The MFMA recommends maintaining indoor relative humidity between 35 percent and 50 percent, and shares:
“By limiting wide swings in atmospheric conditions inside the facility, you will reduce the expansion and contraction of the flooring system. If flooring materials are properly acclimated, a 15 percent fluctuation in indoor relative humidity will not adversely affect the maple. Excessive shrinkage and/or expansion may occur with indoor relative humidity variations in excess of 15 percent.”

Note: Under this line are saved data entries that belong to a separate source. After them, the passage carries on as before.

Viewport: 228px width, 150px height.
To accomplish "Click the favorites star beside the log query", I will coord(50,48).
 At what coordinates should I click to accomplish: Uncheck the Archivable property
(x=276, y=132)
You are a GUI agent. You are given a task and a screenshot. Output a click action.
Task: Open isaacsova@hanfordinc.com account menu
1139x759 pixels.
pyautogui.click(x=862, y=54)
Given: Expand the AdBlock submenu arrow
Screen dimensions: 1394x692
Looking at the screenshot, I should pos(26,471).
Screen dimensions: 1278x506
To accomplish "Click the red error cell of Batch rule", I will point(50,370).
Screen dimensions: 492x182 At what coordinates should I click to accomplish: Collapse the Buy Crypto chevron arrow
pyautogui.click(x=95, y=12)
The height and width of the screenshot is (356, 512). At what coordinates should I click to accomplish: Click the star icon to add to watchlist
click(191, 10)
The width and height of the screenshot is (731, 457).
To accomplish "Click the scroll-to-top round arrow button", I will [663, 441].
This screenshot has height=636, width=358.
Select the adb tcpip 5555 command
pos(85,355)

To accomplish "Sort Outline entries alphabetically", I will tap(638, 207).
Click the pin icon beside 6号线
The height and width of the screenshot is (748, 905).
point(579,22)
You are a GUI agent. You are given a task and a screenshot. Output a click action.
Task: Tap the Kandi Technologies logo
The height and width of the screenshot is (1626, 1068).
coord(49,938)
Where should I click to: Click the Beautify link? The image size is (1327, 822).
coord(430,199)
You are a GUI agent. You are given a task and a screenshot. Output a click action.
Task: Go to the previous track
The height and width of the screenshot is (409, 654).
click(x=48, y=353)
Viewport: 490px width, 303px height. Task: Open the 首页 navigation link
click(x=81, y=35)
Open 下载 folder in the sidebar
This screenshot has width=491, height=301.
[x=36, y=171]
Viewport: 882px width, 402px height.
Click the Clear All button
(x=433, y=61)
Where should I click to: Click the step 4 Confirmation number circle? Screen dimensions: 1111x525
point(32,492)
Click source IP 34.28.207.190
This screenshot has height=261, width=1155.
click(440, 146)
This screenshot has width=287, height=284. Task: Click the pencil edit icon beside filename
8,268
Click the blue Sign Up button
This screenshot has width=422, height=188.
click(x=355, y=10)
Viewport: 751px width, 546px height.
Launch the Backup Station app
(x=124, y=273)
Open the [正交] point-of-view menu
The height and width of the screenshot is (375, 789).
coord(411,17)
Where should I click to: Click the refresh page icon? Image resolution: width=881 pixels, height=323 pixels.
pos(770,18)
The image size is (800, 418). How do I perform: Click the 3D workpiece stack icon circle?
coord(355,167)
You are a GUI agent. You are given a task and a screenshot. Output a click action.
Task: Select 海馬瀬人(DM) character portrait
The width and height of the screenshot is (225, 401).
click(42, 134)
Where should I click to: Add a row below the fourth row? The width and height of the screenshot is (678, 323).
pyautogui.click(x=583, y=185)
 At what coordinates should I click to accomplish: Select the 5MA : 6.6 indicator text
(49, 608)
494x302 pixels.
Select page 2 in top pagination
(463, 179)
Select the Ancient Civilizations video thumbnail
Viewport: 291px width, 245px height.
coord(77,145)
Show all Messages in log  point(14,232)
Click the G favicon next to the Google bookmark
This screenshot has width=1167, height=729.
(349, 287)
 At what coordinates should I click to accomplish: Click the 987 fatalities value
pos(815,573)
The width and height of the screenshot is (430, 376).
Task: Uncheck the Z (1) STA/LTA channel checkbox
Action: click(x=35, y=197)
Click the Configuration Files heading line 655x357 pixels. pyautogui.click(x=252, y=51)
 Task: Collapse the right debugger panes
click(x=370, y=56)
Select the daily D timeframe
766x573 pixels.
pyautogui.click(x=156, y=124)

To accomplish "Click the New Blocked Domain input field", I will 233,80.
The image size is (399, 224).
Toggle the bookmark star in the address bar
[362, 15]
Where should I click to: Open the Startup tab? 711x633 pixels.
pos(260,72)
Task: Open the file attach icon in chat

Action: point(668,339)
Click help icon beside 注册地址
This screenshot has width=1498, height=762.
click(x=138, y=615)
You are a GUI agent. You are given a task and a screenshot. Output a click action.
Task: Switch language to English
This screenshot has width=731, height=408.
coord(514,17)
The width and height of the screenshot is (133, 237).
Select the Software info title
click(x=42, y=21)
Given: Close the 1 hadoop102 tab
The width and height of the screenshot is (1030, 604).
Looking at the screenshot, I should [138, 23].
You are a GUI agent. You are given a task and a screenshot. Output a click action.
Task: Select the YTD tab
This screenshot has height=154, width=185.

Brown adds that the most important takeaway from MFMA’s recommendation is the 15 percent fluctuation. “Based on a facilities’ geographic location, it might not always be possible to maintain 35 to 50 percent indoor relative humidity and a temperature between 55 and 75 degrees,” he adds. “An excellent example of this would be maple floors in Arizona. It is very unlikely a facility with a maple floor in this geographical location will be able to maintain a relative humidity level between 35 to 50 percent. However, if the facility were to maintain an average high and an average low indoor relative humidity level, not separated by more than 15 percent on average for the year, they will not see excessive movement in the floor system.”
This also means proper air exchange must occur during the installation. “Action Floors requires that the HVAC system is running before any testing is done. If your HVAC system cannot be started due to warranty regulations, this conversation should be had upfront,” shares Brown. “Other avenues can be taken such as utilizing humidifiers, dehumidifiers, or fans if this is the case.”
In addition to temperature and relative humidity, all lighting, paint, and mechanical work should be completed prior to the floor installation.
Not only is it difficult to install a floor system while other trades are working in the space, but the flooring contractor needs to be able to see how the floor is going to look in proper lighting. Applying paint beforehand also protects the floor and allows the facility owner to see how the paint color impacts the final appearance as well. Additionally, things like lifts can damage the floor if they’re used to hang lighting fixtures, for example, during or after installation.
Finding the Right Partner
An experienced and proactive flooring contractor and general contractor should be able to provide you with these details throughout your journey. While the responsibilities for preparing an environment for a hardwood maple sports floor fall on others, it’s important for facility owners to be aware. Look for reputable partners that follow the right steps to ensure your investment is a lasting one. At the end of the day, you and other end users will be the ones experiencing and utilizing the facility and floor for years to come.